Tarea solicitada.
Reproduce palabra por palabra el texto completo sobre las rupturas amorosas que aparece a continuación.

Fragmento original.
● ● ● ●

Mucho
se ha hablado ya de lo difícil que resultan las rupturas amorosas.
Es una situación que quisiéramos obviar, pasar por alto, terminar
rápido para luego someternos a una lobotomía que nos evite la etapa
post abandono: llanto, play al cd masoquista que provoca más
lágrimas, fotos, imaginar al gran estilo Powerpoint los mejores
momentos pasados con la música de Armagedon,
recordar su sonrisa, su carcajada, rememorar todo con una cuota de
idealización exagerada. Las separaciones apestan. Sin embargo,
considero que hay una especie de protocolo para cortar un vínculo;
es una ceremonia que merece su tiempo, las palabras acordes, el
momento justo y el espacio adecuado. Aunque, cuando miro hacia atrás,
se presentan ante mí dos situaciones dignas de ser enmarcadas. Hoy
me dedico a una de ellas. Hace mucho tiempo ya, yo tenía una especie
de relación que no era formal, pero se había convertido en algo
bastante frecuente. Los encuentros estaban salpicados por diversos
matices, desde la sobriedad en pleno día, hasta la borrachera más
infame en las noches del fin de semana. Todo iba de maravillas, con
horarios imposibles y compromiso fluctuante, pero aceptable al fin.
Una madrugada, a la salida del boliche donde habíamos permanecido
enroscados por varias horas, el altísimo y pardo muchacho me da a
entender que “tenemos
cosas que hablar”.
Persígnense. Fulano: “Tenemos
que hablar”.
Mengana: “¿Sobre?”.
Fulano: “De
nosotros, de esto”.

● ● ● ●

Bloque de datos.
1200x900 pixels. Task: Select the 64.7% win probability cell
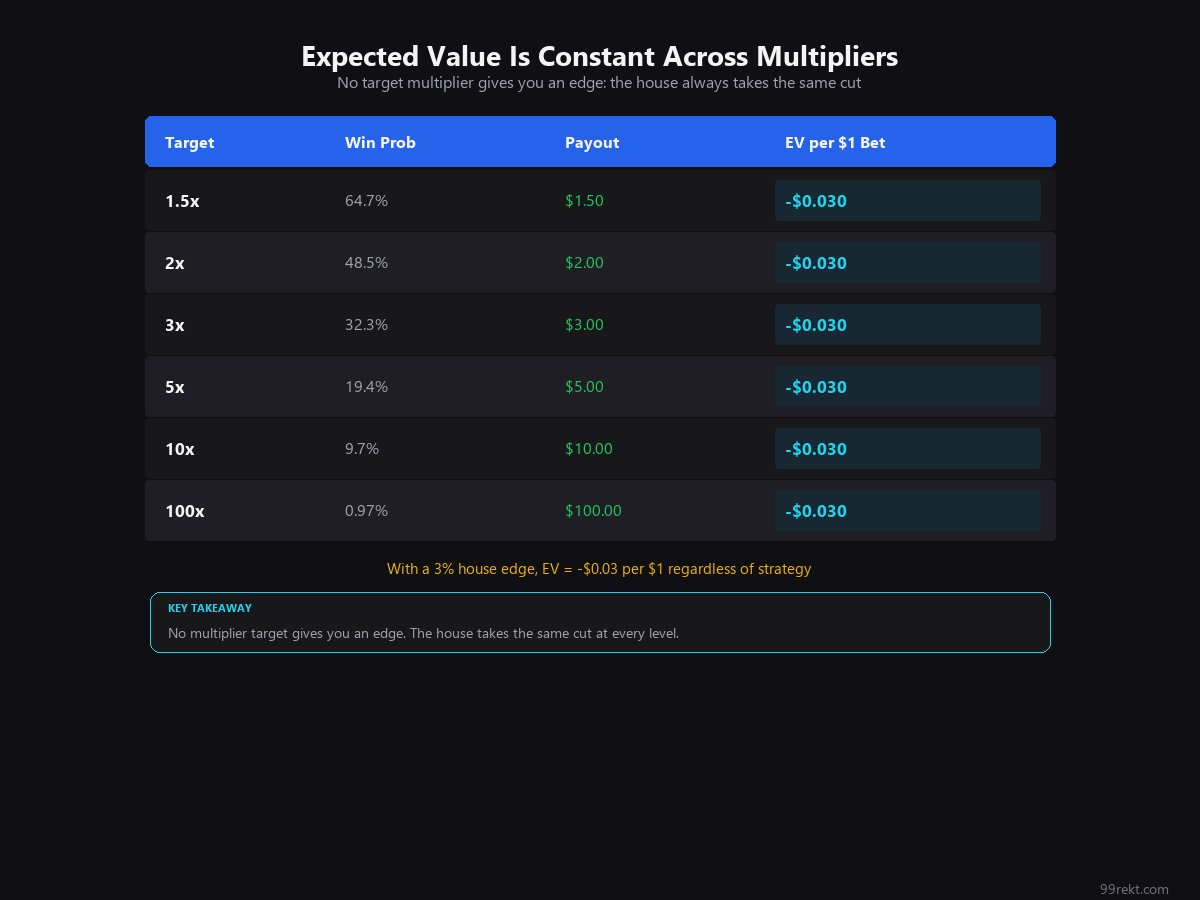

● ● ● ●

Solución.
Mucho
se ha hablado ya de lo difícil que resultan las rupturas amorosas.
Es una situación que quisiéramos obviar, pasar por alto, terminar
rápido para luego someternos a una lobotomía que nos evite la etapa
post abandono: llanto, play al cd masoquista que provoca más
lágrimas, fotos, imaginar al gran estilo Powerpoint los mejores
momentos pasados con la música de Armagedon,
recordar su sonrisa, su carcajada, rememorar todo con una cuota de
idealización exagerada. Las separaciones apestan. Sin embargo,
considero que hay una especie de protocolo para cortar un vínculo;
es una ceremonia que merece su tiempo, las palabras acordes, el
momento justo y el espacio adecuado. Aunque, cuando miro hacia atrás,
se presentan ante mí dos situaciones dignas de ser enmarcadas. Hoy
me dedico a una de ellas. Hace mucho tiempo ya, yo tenía una especie
de relación que no era formal, pero se había convertido en algo
bastante frecuente. Los encuentros estaban salpicados por diversos
matices, desde la sobriedad en pleno día, hasta la borrachera más
infame en las noches del fin de semana. Todo iba de maravillas, con
horarios imposibles y compromiso fluctuante, pero aceptable al fin.
Una madrugada, a la salida del boliche donde habíamos permanecido
enroscados por varias horas, el altísimo y pardo muchacho me da a
entender que “tenemos
cosas que hablar”.
Persígnense. Fulano: “Tenemos
que hablar”.
Mengana: “¿Sobre?”.
Fulano: “De
nosotros, de esto”.